For me, that moment was running Fractint on a 386 for the first time. It wasn't just that the chip had the performance to encourage real-time exploration of the Mandelbrot set's baroque coastline: the PC also had VGA graphics that could animate thousands of colours. Zoom in on a sumptuous, suggestive, endlessly morphing landscape and hit palette rotate. Bang! You're falling into a psychedelic rabbit hole — just one of an infinite number, stretching in all directions.
Which would be gorgeous enough, except I knew how it worked. The maths behind fractals is simple, provided you're not frit by complex numbers: zn+1 = zn^2 + c. An early 386 VGA computer running DOS — that was probably the last time I was deluded enough to think I could take any aspect of the hardware and software and understand it down to gate and opcode level. But that a simple system like that could not only create profoundly complex, unknown yet intuitively real patterns, but make them so accessible... what on earth was going on? My mind was comprehensively blown, man.
So, while many of my peers were weekending it on Es and repetitive beats, I gave the warehouses full of light and DayGlo a miss (well, mostly) and spent my time in 640x480xinfinity pixels. I read voraciously, discovering the connections between Mandelbrot's maths, emergent complexity, theories of mind, Turing, and the increasingly persuasive idea that when the early personal computer pioneers called the microprocessor a thought amplifier they were spot on.

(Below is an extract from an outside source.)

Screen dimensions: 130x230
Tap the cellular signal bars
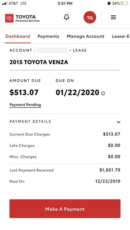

Until Fractint, I had always thought of computers in the abstract as having the potential for being a combination of universal microscope and telescope: where you reached a human limit of handling data and needed more detail, more speed, more capacity, you could build a tool out of computing that let you go further. It was a nice, exciting thought, but not very involving — after all, who could afford a supercomputer any more than an amateur astronomer could afford Palomar?
Fractint was the Hubble for such ideas. It doesn't matter how well or badly you understand the science behind it; if you have the basic human endowments of curiosity and beauty, you will be changed when you look at Hubble's pictures of cosmic creation and destruction. And, if you let yourself, you will be led by the nose into the world of "If that's so, then what if...", and may that never, ever stop. This was a Hubble in my front room. (It was only later that I realised that Fractint itself was an early example of the idea of collaborative, open, Net-mediated software development that has itself changed the world in subtle and powerful ways. What a time to be alive.)
The concepts that Fractint demonstrated, thanks to the work of Mandelbrot, remain with me still and keep me hungry for more. It can be hard to stay mindful of what we're doing in technology, swamped as we are in the noxious fumes thrown up by competing commercial and social interests. But that computers can guide us through new vistas of creativity, new ways of extending our web of ideas and new understandings of fundamental reality — these are new shapes indeed, and they're still growing.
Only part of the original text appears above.